[Stored data]
▶

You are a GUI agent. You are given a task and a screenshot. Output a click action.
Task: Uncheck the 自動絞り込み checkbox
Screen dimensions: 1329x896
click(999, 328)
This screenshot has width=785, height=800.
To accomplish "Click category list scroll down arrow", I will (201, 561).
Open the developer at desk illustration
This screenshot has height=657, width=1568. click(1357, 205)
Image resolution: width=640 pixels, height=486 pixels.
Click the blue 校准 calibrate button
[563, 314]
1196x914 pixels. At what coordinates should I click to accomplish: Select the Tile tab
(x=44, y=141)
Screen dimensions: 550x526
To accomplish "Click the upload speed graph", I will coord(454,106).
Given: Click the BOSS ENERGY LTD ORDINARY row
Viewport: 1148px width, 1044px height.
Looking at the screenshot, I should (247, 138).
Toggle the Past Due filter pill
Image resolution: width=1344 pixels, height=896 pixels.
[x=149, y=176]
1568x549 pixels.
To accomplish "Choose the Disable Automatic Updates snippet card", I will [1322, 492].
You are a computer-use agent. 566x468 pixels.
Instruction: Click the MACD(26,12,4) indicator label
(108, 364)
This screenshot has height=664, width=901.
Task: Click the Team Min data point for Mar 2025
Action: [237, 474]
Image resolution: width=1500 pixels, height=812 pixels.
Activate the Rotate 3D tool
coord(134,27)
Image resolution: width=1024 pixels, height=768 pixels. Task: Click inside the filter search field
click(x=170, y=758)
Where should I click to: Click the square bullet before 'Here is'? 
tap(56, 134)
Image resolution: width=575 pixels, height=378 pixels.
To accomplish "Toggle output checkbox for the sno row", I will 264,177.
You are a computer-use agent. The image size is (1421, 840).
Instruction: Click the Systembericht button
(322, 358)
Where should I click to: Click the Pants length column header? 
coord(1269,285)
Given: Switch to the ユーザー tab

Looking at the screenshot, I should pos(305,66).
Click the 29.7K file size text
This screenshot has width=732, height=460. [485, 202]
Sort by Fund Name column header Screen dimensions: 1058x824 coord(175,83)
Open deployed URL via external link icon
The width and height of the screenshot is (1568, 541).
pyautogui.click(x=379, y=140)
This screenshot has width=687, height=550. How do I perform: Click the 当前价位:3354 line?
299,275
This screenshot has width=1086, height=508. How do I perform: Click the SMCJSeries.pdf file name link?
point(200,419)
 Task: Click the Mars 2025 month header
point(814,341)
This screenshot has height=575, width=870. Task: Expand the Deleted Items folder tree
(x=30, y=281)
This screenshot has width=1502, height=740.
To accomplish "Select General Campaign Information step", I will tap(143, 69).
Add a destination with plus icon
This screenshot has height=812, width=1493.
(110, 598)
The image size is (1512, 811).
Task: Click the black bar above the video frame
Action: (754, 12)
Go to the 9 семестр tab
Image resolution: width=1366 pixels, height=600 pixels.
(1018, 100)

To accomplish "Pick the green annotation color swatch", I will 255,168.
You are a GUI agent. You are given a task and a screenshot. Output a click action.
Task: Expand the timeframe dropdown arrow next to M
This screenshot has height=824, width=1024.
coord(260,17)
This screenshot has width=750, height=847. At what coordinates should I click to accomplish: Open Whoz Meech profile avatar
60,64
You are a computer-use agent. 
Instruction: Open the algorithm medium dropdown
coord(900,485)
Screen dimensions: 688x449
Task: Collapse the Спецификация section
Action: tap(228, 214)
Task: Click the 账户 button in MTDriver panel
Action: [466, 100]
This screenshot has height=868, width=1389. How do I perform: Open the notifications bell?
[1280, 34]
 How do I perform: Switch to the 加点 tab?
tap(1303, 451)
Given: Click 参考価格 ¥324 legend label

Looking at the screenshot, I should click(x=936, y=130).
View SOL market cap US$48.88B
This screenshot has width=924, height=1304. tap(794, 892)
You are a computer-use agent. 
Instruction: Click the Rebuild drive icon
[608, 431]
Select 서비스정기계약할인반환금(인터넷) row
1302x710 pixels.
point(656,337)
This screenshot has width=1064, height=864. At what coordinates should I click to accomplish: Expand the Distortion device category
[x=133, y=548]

◀

Problem = Would you quote, exactly and only, the lines from the one containing "Instruction: Open the" to the end of the entries?

Exercise solution =
Instruction: Open the algorithm medium dropdown
coord(900,485)
Screen dimensions: 688x449
Task: Collapse the Спецификация section
Action: tap(228, 214)
Task: Click the 账户 button in MTDriver panel
Action: [466, 100]
This screenshot has height=868, width=1389. How do I perform: Open the notifications bell?
[1280, 34]
 How do I perform: Switch to the 加点 tab?
tap(1303, 451)
Given: Click 参考価格 ¥324 legend label

Looking at the screenshot, I should click(x=936, y=130).
View SOL market cap US$48.88B
This screenshot has width=924, height=1304. tap(794, 892)
You are a computer-use agent. 
Instruction: Click the Rebuild drive icon
[608, 431]
Select 서비스정기계약할인반환금(인터넷) row
1302x710 pixels.
point(656,337)
This screenshot has width=1064, height=864. At what coordinates should I click to accomplish: Expand the Distortion device category
[x=133, y=548]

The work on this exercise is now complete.